# [What is required]
Beginning with the line that holds "Preview Catalog item record info icon", copy each line through the end of the material below, exactly and with no pictures.
○ ○ ○
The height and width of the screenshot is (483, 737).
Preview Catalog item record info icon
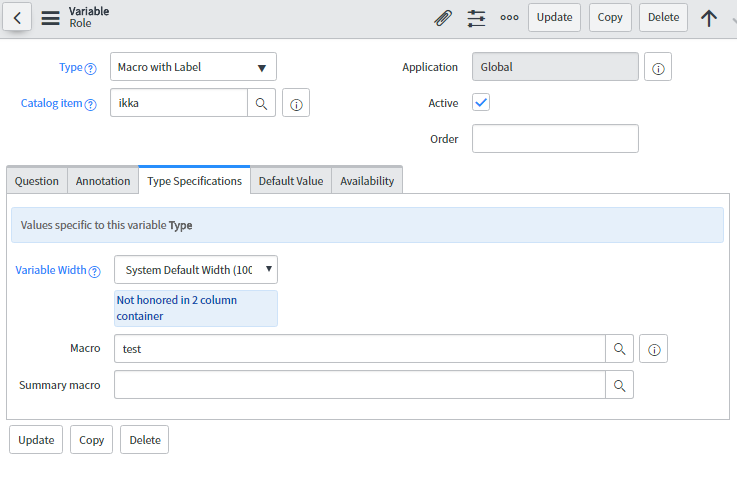tap(296, 103)
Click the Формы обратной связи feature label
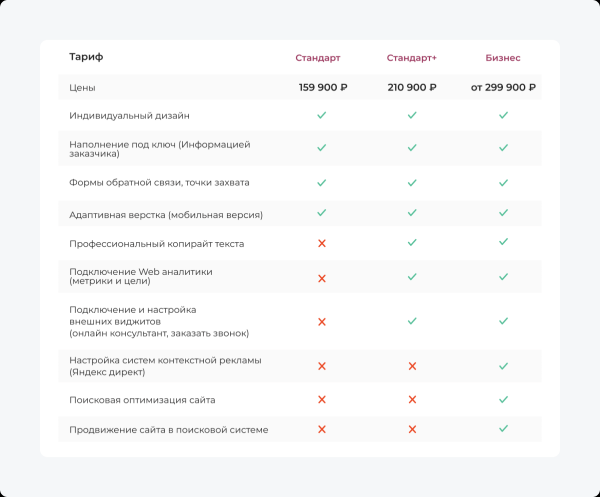 pyautogui.click(x=159, y=183)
○ ○ ○
# [Result of this task]
Preview Catalog item record info icon
tap(296, 103)
Click the Формы обратной связи feature label
 pyautogui.click(x=159, y=183)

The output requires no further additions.